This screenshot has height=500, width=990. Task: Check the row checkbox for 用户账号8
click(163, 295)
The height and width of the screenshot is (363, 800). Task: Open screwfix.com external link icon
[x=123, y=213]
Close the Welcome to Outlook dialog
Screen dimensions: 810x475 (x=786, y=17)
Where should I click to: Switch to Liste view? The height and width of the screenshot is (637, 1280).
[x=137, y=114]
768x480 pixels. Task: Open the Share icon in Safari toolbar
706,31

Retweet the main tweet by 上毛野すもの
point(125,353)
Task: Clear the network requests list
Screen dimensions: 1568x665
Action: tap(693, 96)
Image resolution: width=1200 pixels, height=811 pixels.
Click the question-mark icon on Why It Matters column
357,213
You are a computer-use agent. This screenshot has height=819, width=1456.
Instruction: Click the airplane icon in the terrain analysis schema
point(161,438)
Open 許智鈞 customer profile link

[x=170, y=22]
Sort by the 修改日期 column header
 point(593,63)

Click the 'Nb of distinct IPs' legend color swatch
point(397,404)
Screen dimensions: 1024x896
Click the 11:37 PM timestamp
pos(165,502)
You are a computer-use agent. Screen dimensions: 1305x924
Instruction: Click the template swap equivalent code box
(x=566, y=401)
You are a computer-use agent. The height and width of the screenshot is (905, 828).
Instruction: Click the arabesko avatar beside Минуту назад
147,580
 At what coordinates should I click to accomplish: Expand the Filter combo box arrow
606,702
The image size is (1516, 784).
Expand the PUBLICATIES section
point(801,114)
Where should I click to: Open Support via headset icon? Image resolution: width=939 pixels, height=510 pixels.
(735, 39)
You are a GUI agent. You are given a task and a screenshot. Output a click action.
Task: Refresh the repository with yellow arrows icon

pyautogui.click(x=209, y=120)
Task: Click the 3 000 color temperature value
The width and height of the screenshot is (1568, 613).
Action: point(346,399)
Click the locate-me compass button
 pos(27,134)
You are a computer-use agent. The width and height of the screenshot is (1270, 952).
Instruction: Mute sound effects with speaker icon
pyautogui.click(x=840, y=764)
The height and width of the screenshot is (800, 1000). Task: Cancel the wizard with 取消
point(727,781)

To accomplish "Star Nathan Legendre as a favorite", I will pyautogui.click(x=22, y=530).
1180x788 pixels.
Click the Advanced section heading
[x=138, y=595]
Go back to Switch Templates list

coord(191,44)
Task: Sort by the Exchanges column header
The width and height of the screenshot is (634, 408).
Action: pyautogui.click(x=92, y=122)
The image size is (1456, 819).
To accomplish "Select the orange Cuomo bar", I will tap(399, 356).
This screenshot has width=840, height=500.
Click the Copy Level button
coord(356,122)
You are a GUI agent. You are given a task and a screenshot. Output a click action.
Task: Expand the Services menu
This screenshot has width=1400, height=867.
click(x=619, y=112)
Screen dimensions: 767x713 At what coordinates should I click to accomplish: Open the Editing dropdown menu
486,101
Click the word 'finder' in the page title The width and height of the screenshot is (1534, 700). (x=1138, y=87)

━━━━

-- Task prompt --
Please duplicate the items from the start of the records up to and including the line with "point(727,781)".

-- Solution to this exercise --
This screenshot has height=500, width=990. Task: Check the row checkbox for 用户账号8
click(163, 295)
The height and width of the screenshot is (363, 800). Task: Open screwfix.com external link icon
[x=123, y=213]
Close the Welcome to Outlook dialog
Screen dimensions: 810x475 (x=786, y=17)
Where should I click to: Switch to Liste view? The height and width of the screenshot is (637, 1280).
[x=137, y=114]
768x480 pixels. Task: Open the Share icon in Safari toolbar
706,31

Retweet the main tweet by 上毛野すもの
point(125,353)
Task: Clear the network requests list
Screen dimensions: 1568x665
Action: tap(693, 96)
Image resolution: width=1200 pixels, height=811 pixels.
Click the question-mark icon on Why It Matters column
357,213
You are a computer-use agent. This screenshot has height=819, width=1456.
Instruction: Click the airplane icon in the terrain analysis schema
point(161,438)
Open 許智鈞 customer profile link

[x=170, y=22]
Sort by the 修改日期 column header
 point(593,63)

Click the 'Nb of distinct IPs' legend color swatch
point(397,404)
Screen dimensions: 1024x896
Click the 11:37 PM timestamp
pos(165,502)
You are a computer-use agent. Screen dimensions: 1305x924
Instruction: Click the template swap equivalent code box
(x=566, y=401)
You are a computer-use agent. The height and width of the screenshot is (905, 828).
Instruction: Click the arabesko avatar beside Минуту назад
147,580
 At what coordinates should I click to accomplish: Expand the Filter combo box arrow
606,702
The image size is (1516, 784).
Expand the PUBLICATIES section
point(801,114)
Where should I click to: Open Support via headset icon? Image resolution: width=939 pixels, height=510 pixels.
(735, 39)
You are a GUI agent. You are given a task and a screenshot. Output a click action.
Task: Refresh the repository with yellow arrows icon

pyautogui.click(x=209, y=120)
Task: Click the 3 000 color temperature value
The width and height of the screenshot is (1568, 613).
Action: point(346,399)
Click the locate-me compass button
 pos(27,134)
You are a computer-use agent. The width and height of the screenshot is (1270, 952).
Instruction: Mute sound effects with speaker icon
pyautogui.click(x=840, y=764)
The height and width of the screenshot is (800, 1000). Task: Cancel the wizard with 取消
point(727,781)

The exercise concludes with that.